The Unexpected Psychological Benefits Of Short-Term Fasting

I noted in a Forbes article last year that many of the world’s great spiritual traditions incorporate periodic fasting as a discipline. Just as every major religion finds a place for music and dance as part of celebration, we find fasting as a strategy for withdrawing from the routines and physical pleasures of the world and connecting with deeper meanings. From this perspective, fasting is not simply about limiting food intake. We can declare periods of time as being free of cell phones, emails, television, or social contact. In a very important sense, meditation, prayer, and walks in nature are forms of fasting. We limit our intake, not of food, but of self-talk and chit-chat.

To use the terms from Radical Renewal, fasting is about stepping back from the preoccupations of the ego, breaking the power of habit and routine, and achieving soul-full moments.

Research from Watkins and Serpell finds that short-term fasting—refraining from food over an 18-hour period—yields feelings of hunger and irritability, but also positive experiences of achievement and mastery. The practice of intermittent fasting—refraining from eating for extended periods each day—has been tied to both physiological and psychological benefits and improved longevity.
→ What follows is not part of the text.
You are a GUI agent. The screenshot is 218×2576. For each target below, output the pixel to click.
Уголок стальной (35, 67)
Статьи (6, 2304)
Similarly, we find significant psychological benefits from meditation, where our pursuit of mindfulness entails a “fasting” from self-talk and normal daily routine.

We are accustomed to thinking of fasting as doing without something, but what if—per the research findings of Watkins and Serpell—the key to fasting is exercising mastery over habit and routine? What if fasting, in all its variations, is actually a form of exercise of self-determination and willpower?

We commonly hear the assertion that the key to successful performance is “process”: the creation of robust routines that embrace evidence-based practices. There is much to be said for that, whether in trading financial markets, manufacturing automobiles, or conducting surgical procedures. But what if we go so far in the direction of “process” that life itself becomes a series of routines and habits? Over time, might that actually undermine our capacity for self-determination and willpower?

A marriage that consisted of best-practice routines might be a marriage free of conflict, but I suspect it would also be a relationship free of passion. Fasting, in all its forms—whether it involves getting away from the world and communing with nature, refraining from eating and snacking, or turning off our self-chat and devices—is a way of experiencing ourselves and the world afresh. It is also a way of ensuring that our willpower muscles don’t atrophy amidst life’s processes. Maybe, just maybe, the best process for cultivating self-determination and expanding free will is periodic freedom from process.